_TASK ITEM_: Could you restate word for word only the lines below from the one holding "Given: Click the" to the one holding "Task: Select the QS1 system in list", inclusive, and leave out the pictures?

_PROVIDED DATA_:

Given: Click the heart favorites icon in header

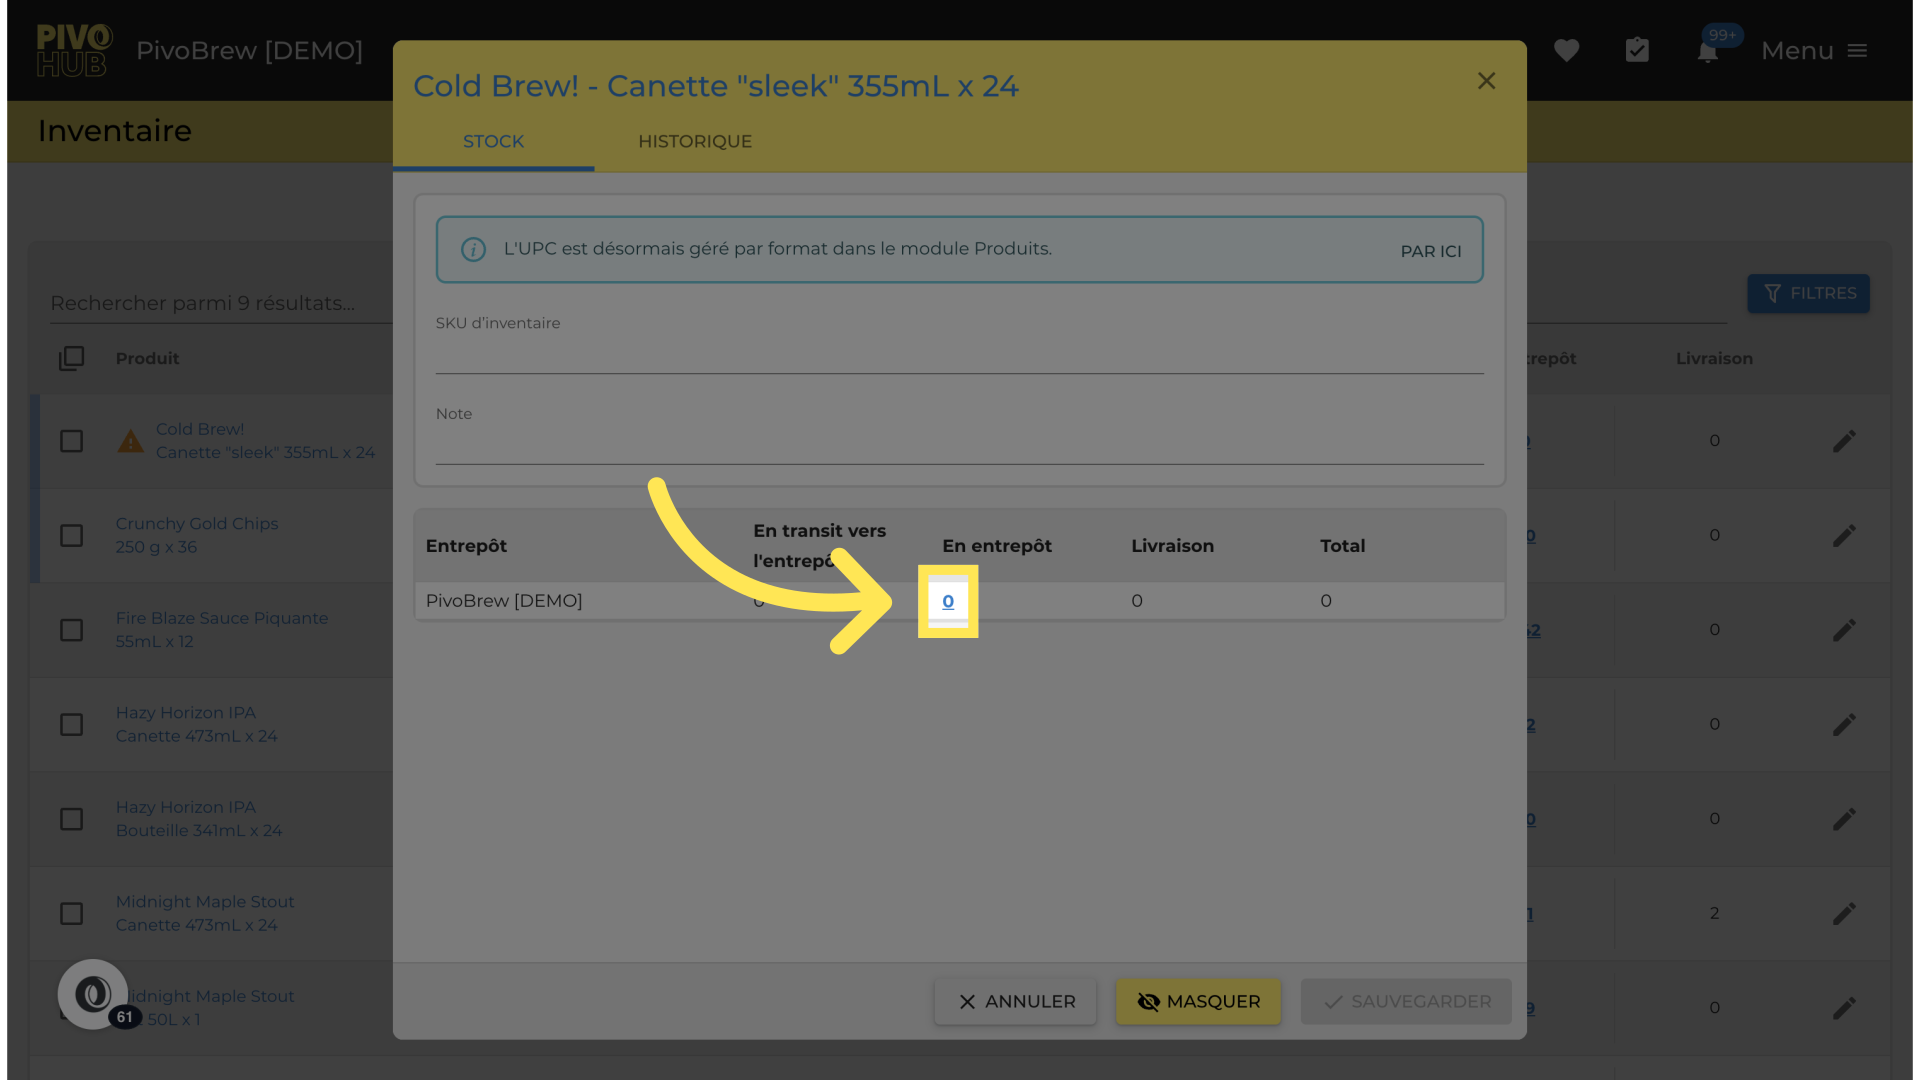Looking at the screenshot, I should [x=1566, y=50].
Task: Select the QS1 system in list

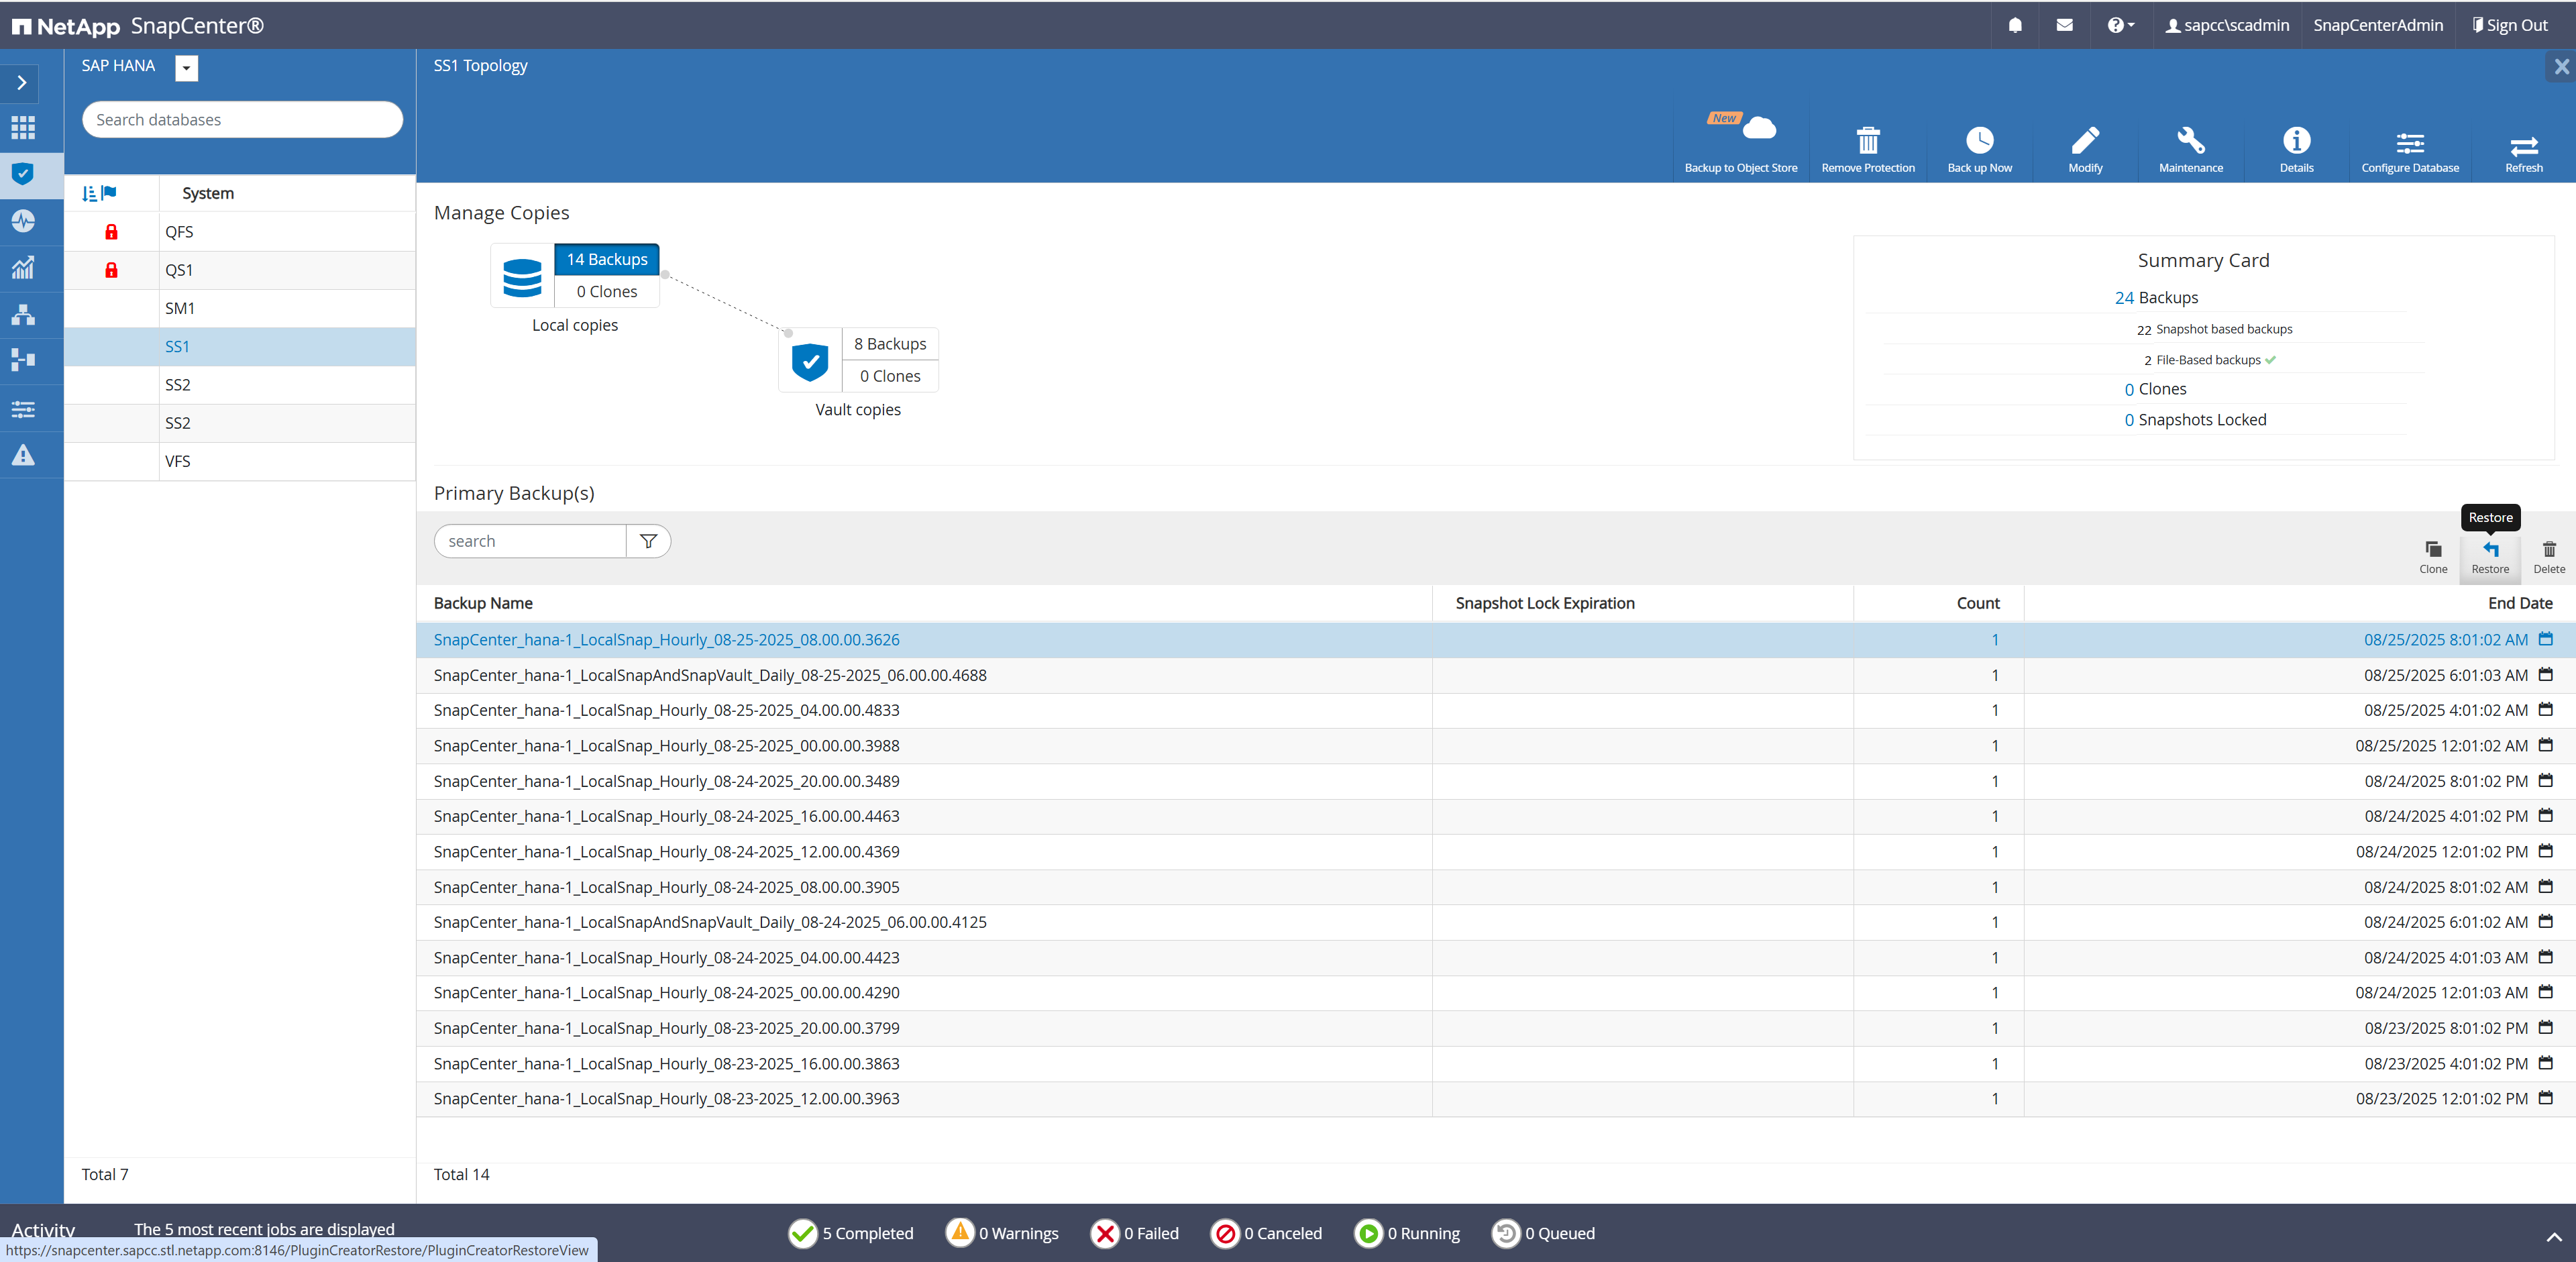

==

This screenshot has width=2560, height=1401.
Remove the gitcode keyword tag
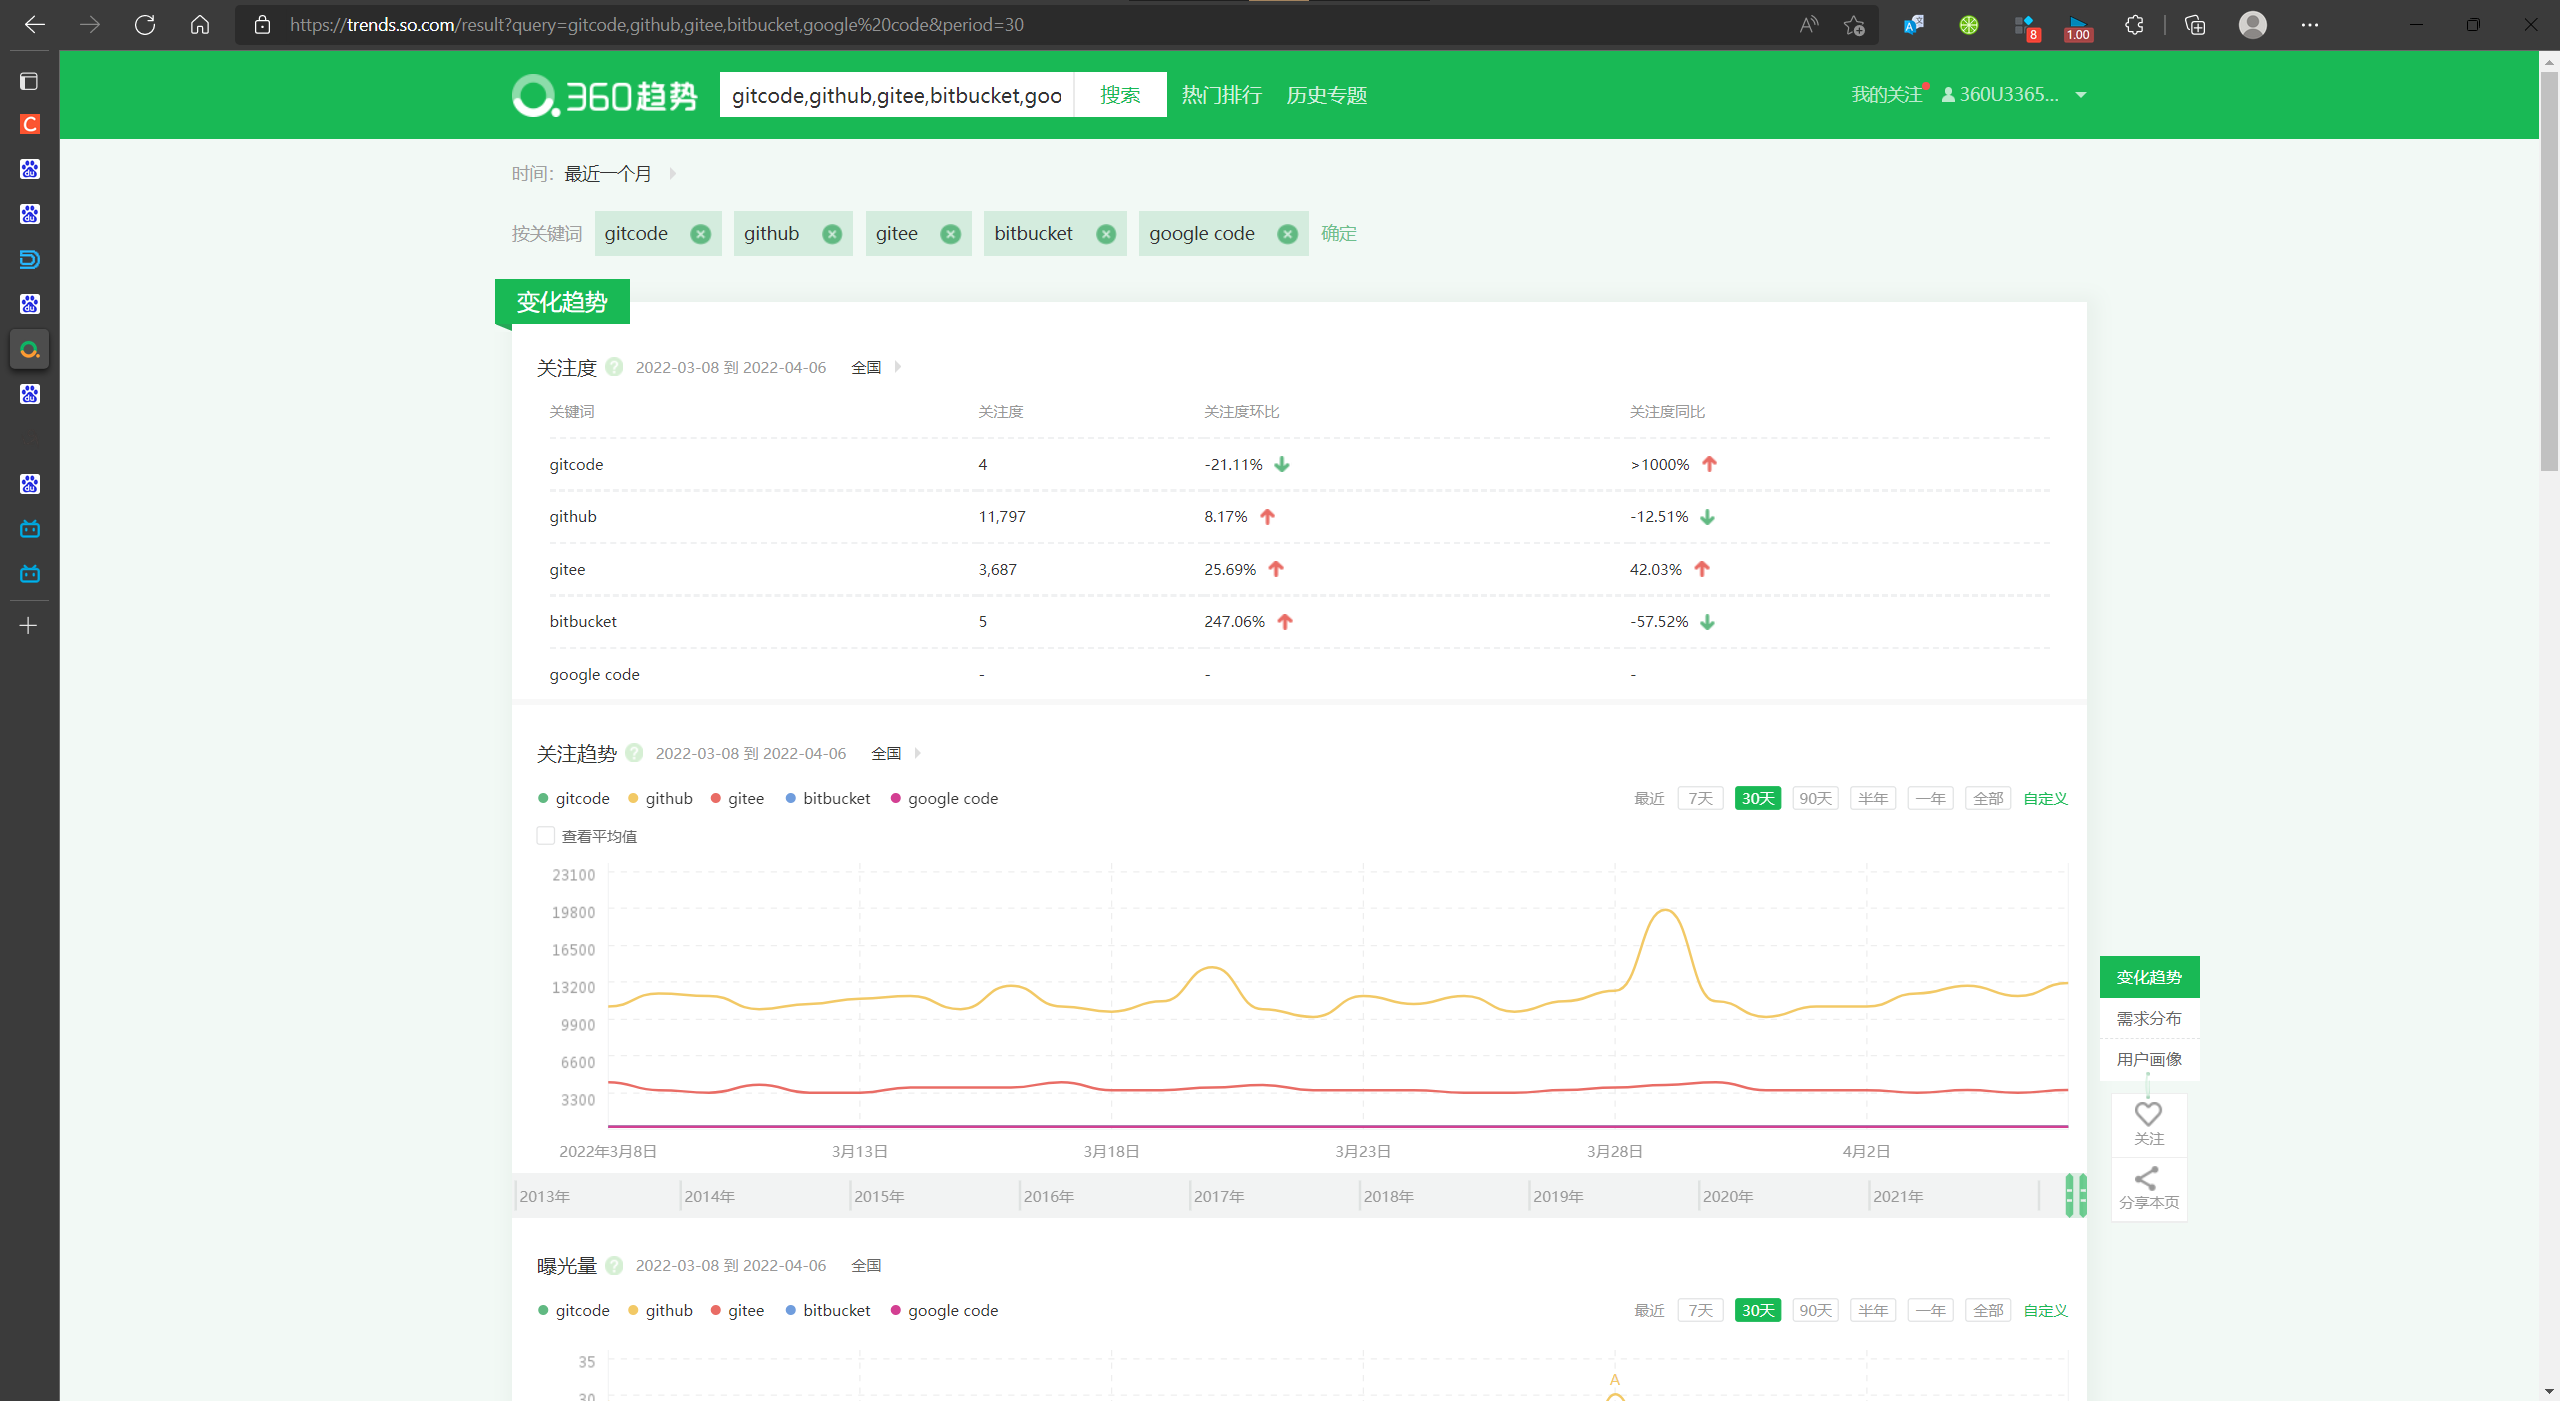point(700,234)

_OUTPUT OF THE EXERCISE_:
Given: Click the heart favorites icon in header

Looking at the screenshot, I should [x=1566, y=50].
Task: Select the QS1 system in list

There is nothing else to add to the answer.